Tout se joue à Berlin

Le moment fatidique pour l’avenir de l’euro approche. D’ici le Conseil européen des 28 et 29 juin, Angela Merkel doit décider si l’Allemagne veut sauver la monnaie commune, et dans quelle mesure, prévient la Süddeutsche Zeitung.

Publié le 26 juin 2012 à 14:38

L'avenir de l'euro ne dépend pas de l'Italie. Il ne dépend pas non plus de l'Espagne, ni du Portugal, de Chypre ou de la Grèce. C'est en Allemagne et pas ailleurs que sera décidée la survie de la monnaie unique. Berlin est aujourd'hui au cœur de la crise. Le ministère des Finances et la Bundesbank en sont certainement bien conscients mais la question est loin d'être débattue publiquement avec la franchise nécessaire. Seule l'Allemagne peut supporter la grande partie des charges qui accompagneront le sauvetage de l'euro. La question est de savoir si les Allemands le veulent, et combien de temps ils pourront encore le faire.

Avant un nouveau sommet européen qui s'annonce difficile, les responsables politiques allemands et l'opinion publique ont l'occasion de faire froidement leurs calculs : quel prix, économique et politique, devra-t-on payer pour sauver l'euro ? Et que nous coûterait un échec, c'est-à-dire la désintégration de la zone euro, quelle que soit sa forme ? Dans les deux cas, quels risques concrets s'apprêtent à courir les banques et la Bundesbank ? Quelles seraient les conséquences d’un échec pour la place de l'Allemagne en Europe ? La chancelière doit-elle, et peut-elle, continuer à jouer le dompteur de l'Europe ?

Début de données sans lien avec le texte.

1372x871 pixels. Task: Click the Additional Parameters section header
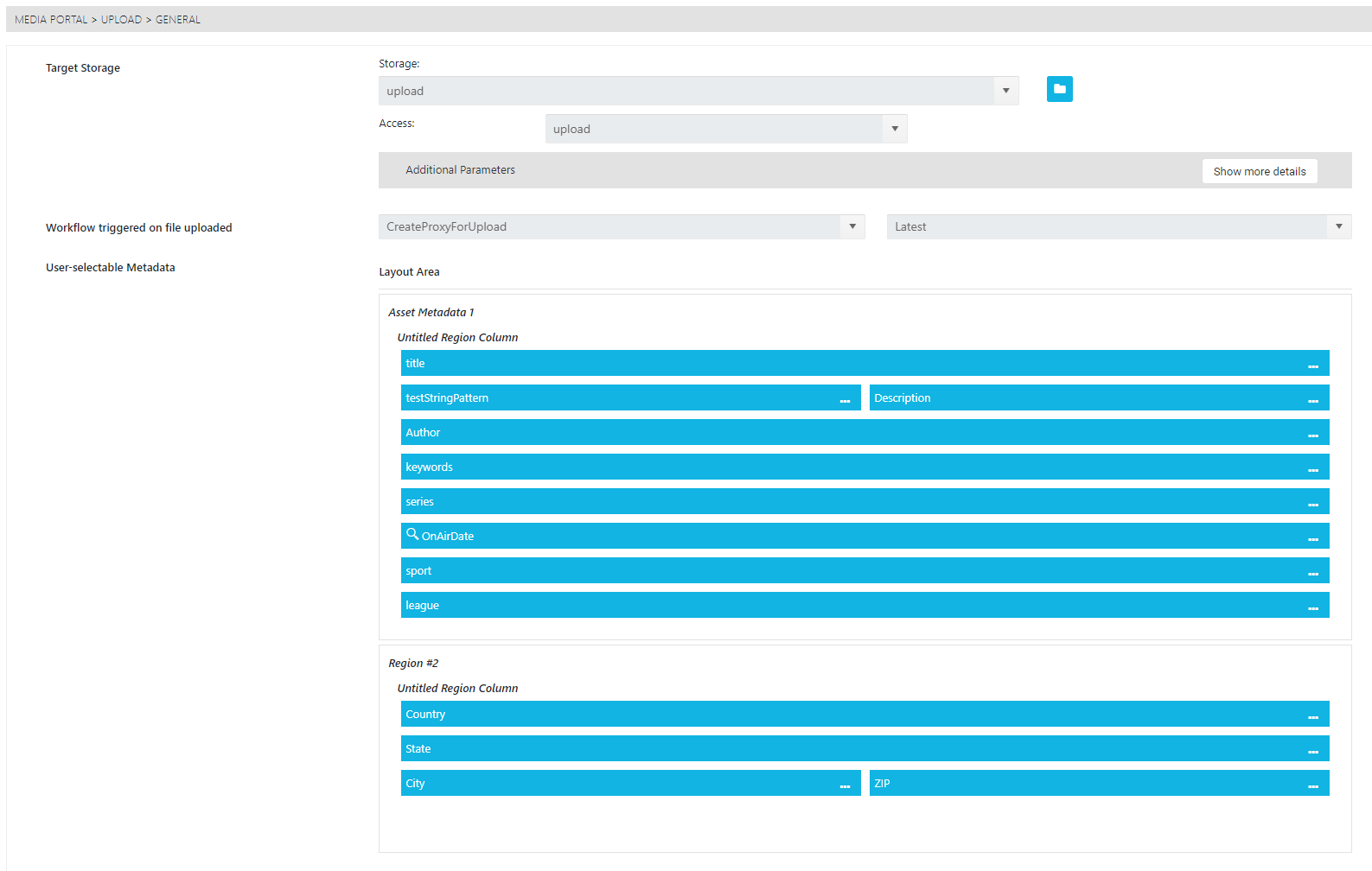click(461, 170)
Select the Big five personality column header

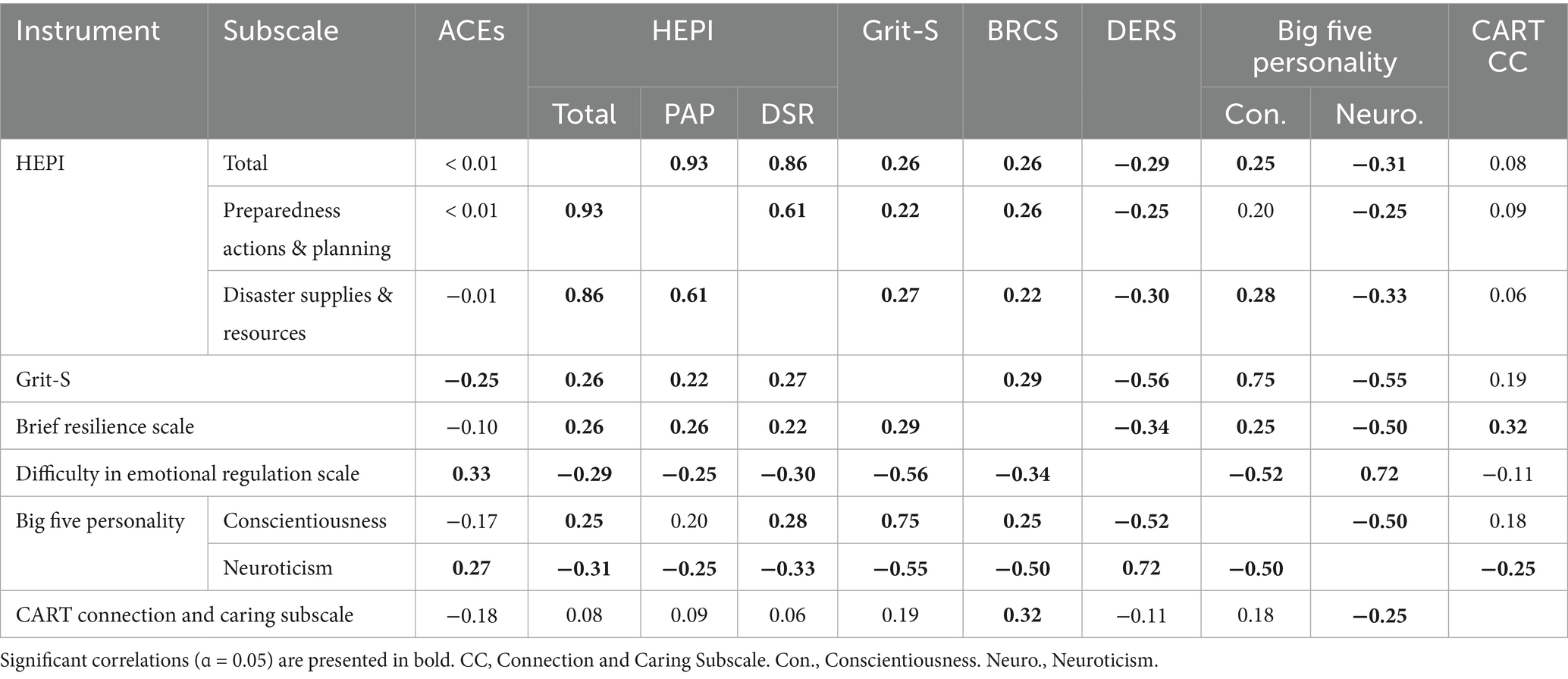click(x=1324, y=46)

La menace des plans de sauvetage

Les observateurs extra-européens ont remarqué que les Allemands menaient le débat sur l'euro d'un point de vue étonnament moral - "Comment en sommes nous arrivés à payer pour que les Grecs prennent leur retraite à 45 ans ?" Ces questions sont faciles à comprendre mais elles ne sont pas pertinentes : aucun euro allemand n'a encore été injecté dans le système de retraite grec. Il serait temps plutôt d'élever le débat à un niveau économique et constitutionnel. Le gouvernement allemand doit examiner ce qu'il a le droit et la capacité de faire pour sauver l'euro. Ses limites sont autant définies par la Constitution que par la force économique et l'opinion publique allemandes. Les citoyens ont peur pour leur argent et perçoivent de plus en plus les divers plans de sauvetage comme une menace.

Il est clair que la stratégie adoptée jusqu'à présent par Angela Merkel a échoué sur un point important : depuis 2010, la chancelière a donné juste assez pour que ça continue. Elle a acheté du temps dans le souci très compréhensible de garder la main, pour contraindre ses partenaires à des réformes.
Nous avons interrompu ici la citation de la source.